*SUPPLIED PASSAGE*.
The holidays are here and all of a sudden you’re getting too busy to keep up your usual Tweeting and posting frequency. Oh, well, you say, I’m thankful to be busy and my followers understand I can’t post if I’m taking care of customers.
WHAT ARE YOU THINKING?
If you were at a party conversing with loyal friends, would you drop them to go talk to new people walking in?
Hopefully not. Generally, you would continue to include your loyal friends while you also attended to potential new friends. So why would you treat your ongoing Twitter, LinkedIn and Facebook followers any differently?
Social Media defined is 2 way interaction.
So, how do you still post when you can’t be present? Try Hootsuite or Tweetdeck. Either have the scheduling option to have posts appear when you want.
But keep checked in when possible!
NEVER just schedule posts and walk away. If you don’t continue to engage, you’ll get a reputation as someone who is not listening and they’ll eventually leave you.
So, make a personal schedule that includes time for checking in to see what your followers are saying! Address comments, requests, kudos, complaints, and comment on others’ posts and tweets. Same as you would do for friends – when you are busy, you still keep in touch!
Schedule all the posts and tweets you want, but never stop engaging with your followers! You don’t want to risk losing them, just like you wouldn’t risk losing your friends because you were too busy, would you?

*EXERCISE REQUIREMENTS*.
[a] Which two tools does the holiday social media article suggest for scheduling posts?
[b] Reproduce everything in the holiday social media article from "WHAT ARE YOU" down to "2 way interaction.".
The listing that comes next has no connection to the holiday social media article.

*RAW DATA*.
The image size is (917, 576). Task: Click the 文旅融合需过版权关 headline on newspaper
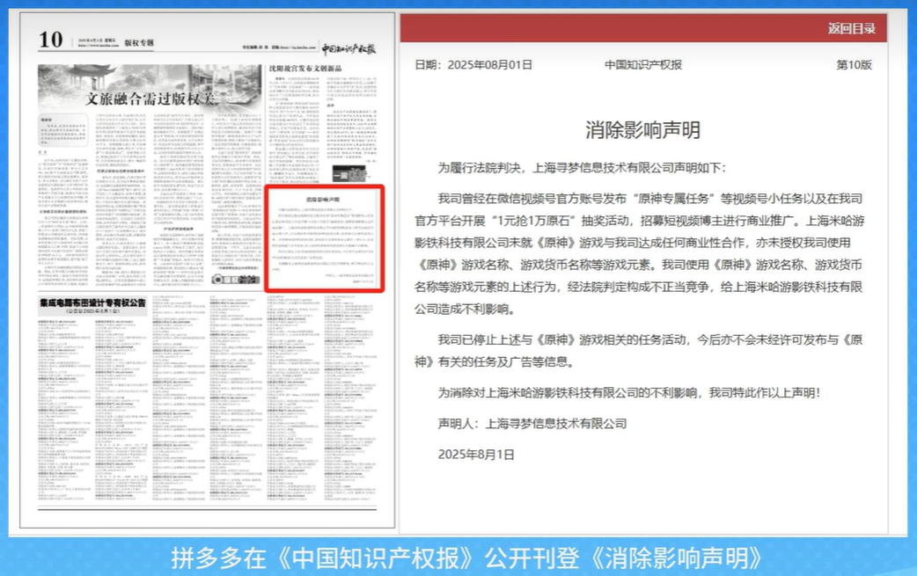(x=150, y=98)
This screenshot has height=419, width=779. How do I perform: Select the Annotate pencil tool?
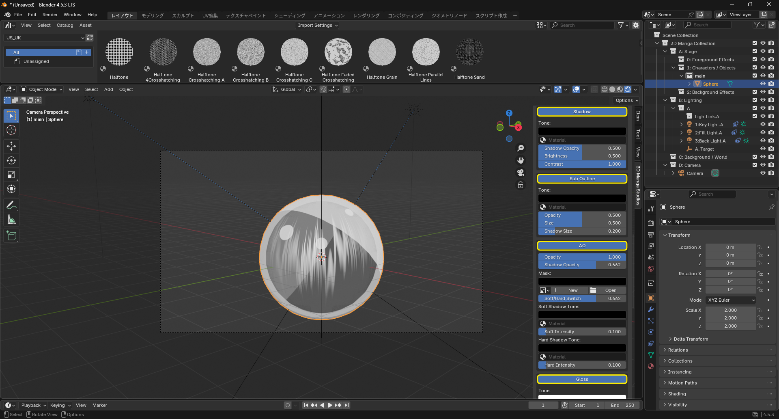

*SOLUTIONS PER TASK*.
[a] Hootsuite and Tweetdeck.

[b]
WHAT ARE YOU THINKING?
If you were at a party conversing with loyal friends, would you drop them to go talk to new people walking in?
Hopefully not. Generally, you would continue to include your loyal friends while you also attended to potential new friends. So why would you treat your ongoing Twitter, LinkedIn and Facebook followers any differently?
Social Media defined is 2 way interaction.